Vlad moved the mouse on the table. On the screen, the cursor turned into an open palm. He moved it over the woman’s shoulder. Stroking it. She swelled her breast like a dove.

Her lips moved. She mouthed something. He strained to hear her. All he could hear in his headphones was a squeak, a small WAV file. Of course, he thought aloud, with a bit of patience, in a couple of days I’ll get more of it.

He moved the mouse again. The hand on the screen pawed the garter. This undid with a click and the black silk stocking rustled down and uncovered a flawless leg. Vlad smiled and moved the hand to the other garter. Nothing happened. He clicked the right button. Double-clicked it. He clicked the left button. Nothing.

The woman bowed her head reproachfully. Vlad got the message. That was all for today. Of course, he thought aloud, with a bit of patience, in a couple of days I’ll get more of it.

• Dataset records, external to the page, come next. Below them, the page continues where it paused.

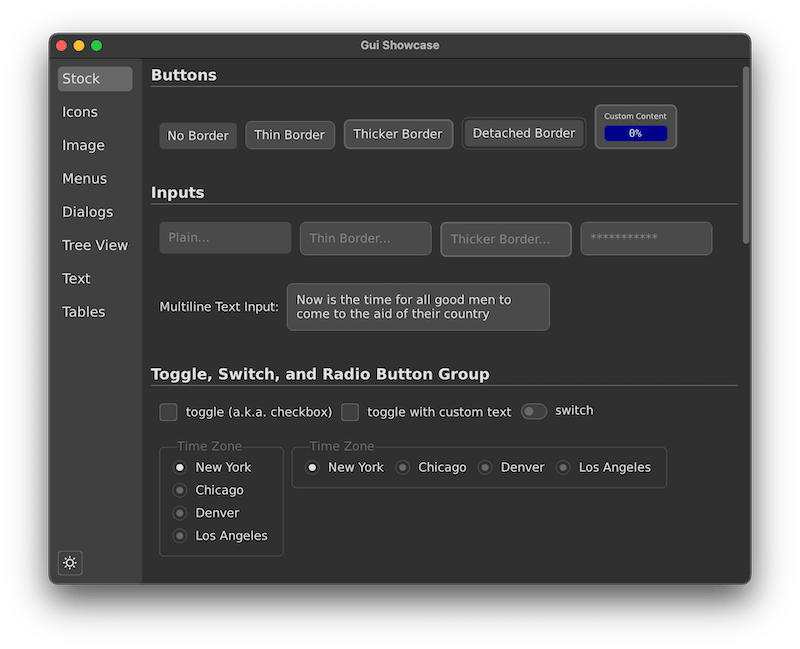Click the "Plain..." text input
This screenshot has height=649, width=800.
[x=224, y=239]
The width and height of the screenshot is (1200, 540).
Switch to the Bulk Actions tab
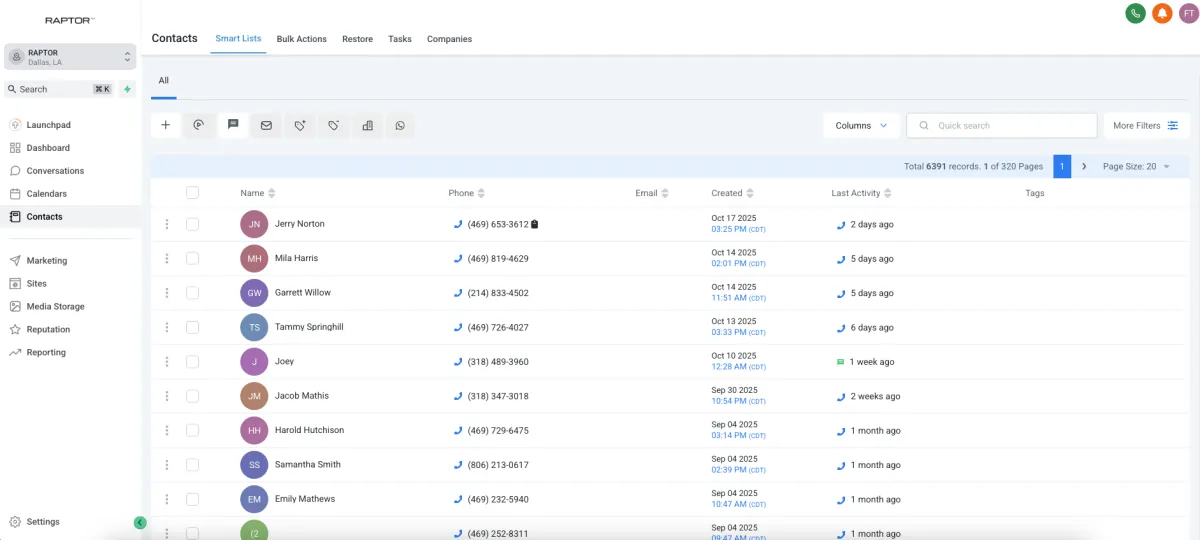[301, 39]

Until then! The woman swung her hip, then sprang onto the edge of the window, which rocked like a boat. Soft windows. And she winked at him while under her butt the Tip of the Day banner unreeled itself:

After any system crash, remember: all’s well that ends well.

1The house on Sergeant Levarda Street was the residence of Vladimir Streinu (1902-70), one of Romania’s major interwar critics and editor of the literary magazine Kalende (founded in 1943), which was the nucleus of a literary group promoting modernism. 2An allusion to the scholar Mircea Eliade’s juvenile memoir Romanul adolescentului miop [The Novel of the Myopic Teenager].